Javier Fuentes de la Peña

Jamás olvidaré aquel lunes. Con la modorra dibujada en su rostro, mi maestro comenzó la mañana igual que siempre: tomando lista. El salón de clases estaba lleno, sin embargo, había un pupitre vacío, el de Héctor.

Estábamos en tercero de secundaria y a él lo conocía desde la primaria. Héctor y yo éramos amigos. Siempre admiré su espíritu aventurero, sobre todo cuando íbamos a los campamentos organizados por el grupo Scout del colegio. De todos los pequeños exploradores, él era el más grande. No había árbol al que no pudiera trepar, ni tampoco nudo que no pudiera hacer.

Recuerdo que en una ocasión nos aventuramos a seguir la ruta de los imponentes búfalos de un rancho cinegético. Siguiendo las huellas que dejaban a su paso las temibles bestias, Héctor lo observaba todo, desde la frescura del excremento, hasta el pelaje atrapado en la corteza de los árboles. Después de mucho caminar, nos guió hasta descubrir a cuatro búfalos ocultos en la inmensidad del bosque. Ese instante quedó grabado en mi memoria y siempre que recuerdo a Héctor viene a mi mente la sonrisa de satisfacción dibujada en su rostro mientras regresábamos al campamento después de esa aventura.

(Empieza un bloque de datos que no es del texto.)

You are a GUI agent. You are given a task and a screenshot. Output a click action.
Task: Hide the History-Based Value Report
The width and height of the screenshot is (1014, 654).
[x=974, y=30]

Aquella mañana del lunes nadie dio importancia a la ausencia de Héctor en el salón de clases, sin embargo, nunca imaginamos que su pupitre iba a permanecer vacío por el resto del año.

Mientras tomábamos la clase de álgebra, alguien tocó la puerta y entró al salón disculpándose con el maestro por interrumpir su lección. Era el director del colegio quien, acompañado por el coordinador de la secundaria, pidió nuestra atención.

“Muchachos, seguramente ya se dieron cuenta que el lugar de Héctor está vacío. Por desgracia ayer tuvo un accidente en el que perdió la vida. Recemos juntos para que Dios lo reciba en su santo Reino y para que su familia encuentre pronto consuelo. Padre nuestro, que estás en el ciel…”. La tristeza reinaba en el salón. Hubo quienes ni siquiera fueron capaces de terminar la oración invadidos por el llanto. Mientras rezábamos, vino a mi mente aquel rostro lleno de satisfacción por haber encontrado a unos búfalos, y también aquella su sonrisa que sólo pueden dibujarla quienes disfrutan cada instante de la vida.

La muerte de Héctor dejó en mí un dolor grande, pero también una gran enseñanza, pues desde aquél desafortunado lunes, supe que un segundo de imprudencia es suficiente para arrancar de tajo miles de horas llenas de vida, de alegrías, de sueños y de ilusiones.

Durante este sexenio, el Instituto Coahuilense de la Juventud emprendió una serie de campañas para concienciar sobre los riesgos de combinar el alcohol con el volante. Acciones como ésta, dignifican a un Gobierno y justifican la creación de nuevas dependencias.

Para los jóvenes la palabra peligro es desconocida y muchas veces un instante adquiere más valor que toda una vida. No tengo los datos estadísticos para afirmarlo, sin embargo, estoy seguro que una de las principales causas de muerte en la juventud son los accidentes relacionados con el consumo del alcohol.

Gracias a mi amigo Héctor comprendí que los jóvenes muchas veces cometemos el error de perder con efímeros bienestares el inmenso gozo de vivir. Si todo el ánimo y la fuerza de la juventud estuvieran encaminados por la senda correcta sin dejarnos llevar por pequeños instantes, seguramente nuestra historia sería otra. Hay que vivir una juventud plena sin poner jamás en riesgo el más preciado de los regalos de Dios: la vida.